Studie über Homeoffice: nicht nur Vorteile
„Männer sind seltener Ansprechpartner, wenn es um Familie geht, die Hauptverantwortung liegt bei der Frau“, sagt Yvonne Lott, Autorin einer Studie des Wirtschafts- und Sozialwissenschaftlichen Instituts der Hans-Böckler-Stiftung, die diese Woche veröffentlicht wurde und die ZEIT sowie weitere Medien zu Artikeln über Homeoffice und die Vereinbarkeit von Arbeit und Familie verleiten ließ. „Trotz Zunahme der Erwerbsarbeit von Frauen hat sich an der Arbeitsteilung in den vergangenen Jahren wenig verändert.“
In der Studie geht es vor allem um die Arbeit im Homeoffice und wie diese sich auf die Kinderbetreuung auswirkt. Die Wissenschaftler kommen zu dem Ergebnis, dass Mütter im Homeoffice auf vier zusätzliche Arbeitsstunden in der Woche kommen. Eine davon widmen sie dem Job, drei der Kinderbetreuung. Bei Vätern sieht es anders aus: Sie machen wöchentlich zwei Überstunden mehr – allerdings nur für die Arbeit.

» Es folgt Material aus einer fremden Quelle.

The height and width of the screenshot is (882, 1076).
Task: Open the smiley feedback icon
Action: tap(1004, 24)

Mehr Flexibilität = mehr Arbeit = weniger Freizeit?
Mehr Flexibilität bedeutet also im Umkehrschluss doch mehr Arbeit. Vor allem für die Mütter. Eigentlich sollte doch das Homeoffice dazu führen, dass Beschäftigte Zeit gewinnen, indem sie beispielsweise längere Anfahrtswege einsparen. Zeit für sich selbst, für Sport oder ganz einfach: Mal nichts tun. Die Studienergebnisse zeigen aber, dass die Flexibilität kein Mehr an Freizeit bietet und viel mehr zu Lasten sowohl von Müttern als auch von Vätern geht.

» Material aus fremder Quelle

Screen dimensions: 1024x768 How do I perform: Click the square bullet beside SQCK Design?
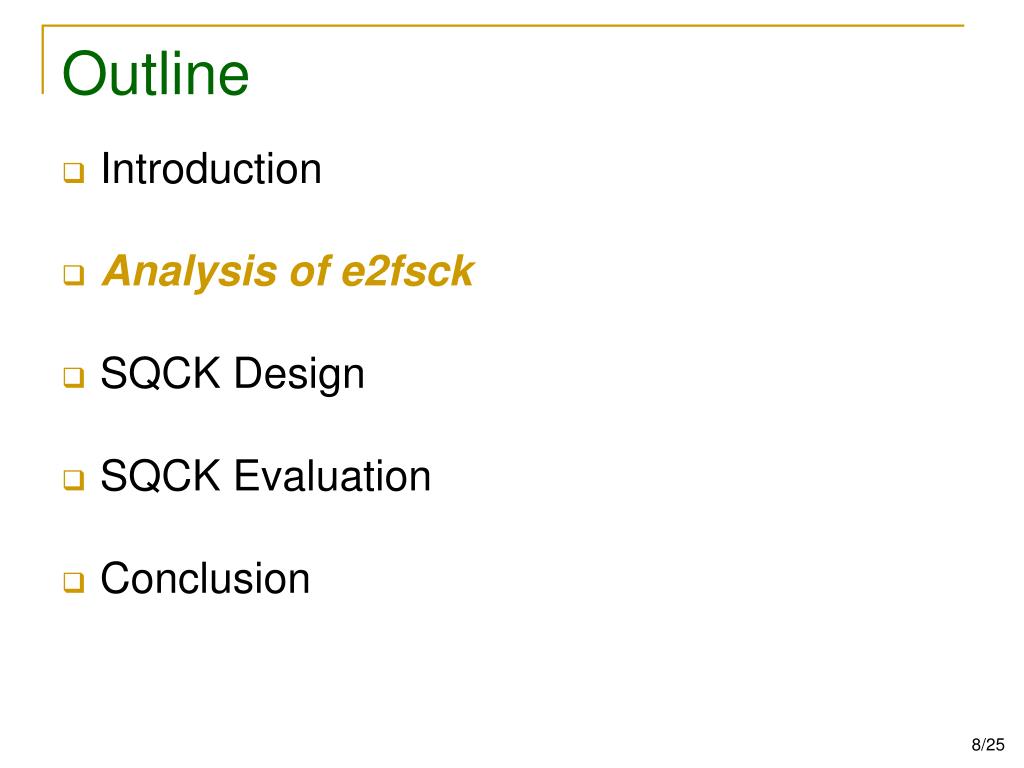[x=74, y=377]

Ein Babysitter kann helfen
Die Lösung für mehr Freizeit für sich oder als Paar könnte eine längere Kinderbetreuung am Tag sein. Wenn das Kind bis 16 Uhr statt 14 Uhr in der Kita ist, hat Mama quasi zwei Stunden für sich – wenn wir davon ausgehen, dass sie in der Regel bis 14 Uhr arbeitet. Immer mehr Eltern gehen dazu über, sich regelmäßige Freiräume zu schaffen, indem sie einen festen Abend in der Woche einen Babysitter buchen, um sich ein paar Stunden eine Auszeit vom Arbeits- und Familienleben zu gönnen.

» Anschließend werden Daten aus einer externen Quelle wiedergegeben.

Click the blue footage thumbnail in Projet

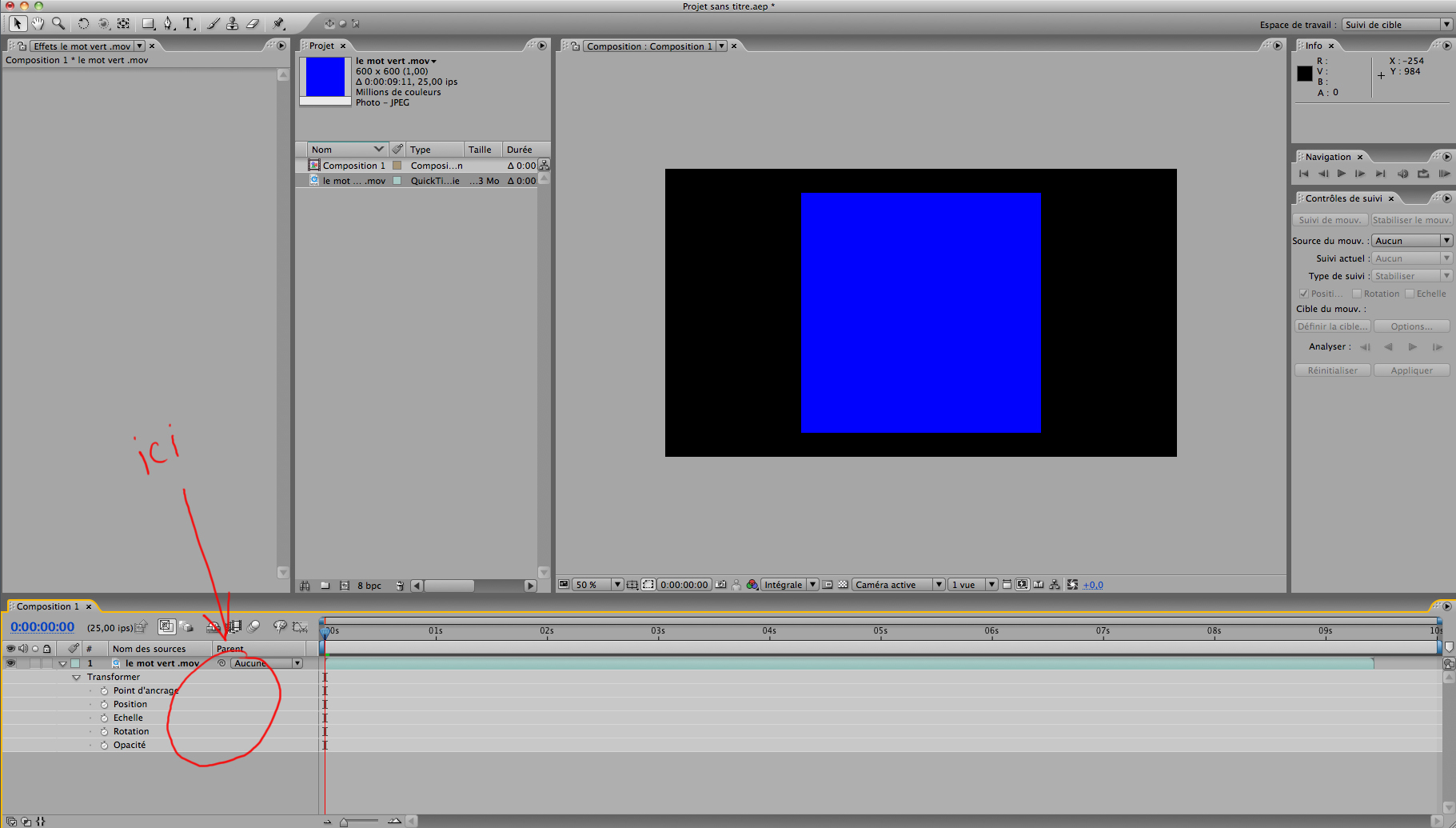pyautogui.click(x=325, y=78)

In Dänemark boomt „Doppelteilzeit“
Gerade Eltern, die beide in Vollzeit arbeiten, müssen dafür Sorge tragen, dass sie sich als Paar vor lauter Job und Kind nicht verlieren. Allerdings: Das Modell „Mama, Papa, Kind – und zwei 40-Stunden-Jobs“ ist in Deutschland sowieso der Ausnahmefall. Nur 1,2 Prozent der deutschen Elternpaare leben und arbeiten so. Frauen verdienen zwar zunehmend mehr, dennoch hält sich in Deutschland überraschend hartnäckig das traditionelle Rollenverständnis, meint Anna Eube von Iconist. Aus eigener Erfahrung beschreibt sie es als einen „Kraftakt“ auf allen Ebenen, wenn beide Eltern Vollzeit arbeiten: beruflich, privat, emotional, körperlich.
Es sind mal wieder die Nachbarn aus dem Norden, die offensichtlich erkannt haben, wie die Vereinbarkeit von Familie und Arbeit gut funktionieren kann: In Dänemark arbeiten 30 Prozent der Eltern in Doppelteilzeit.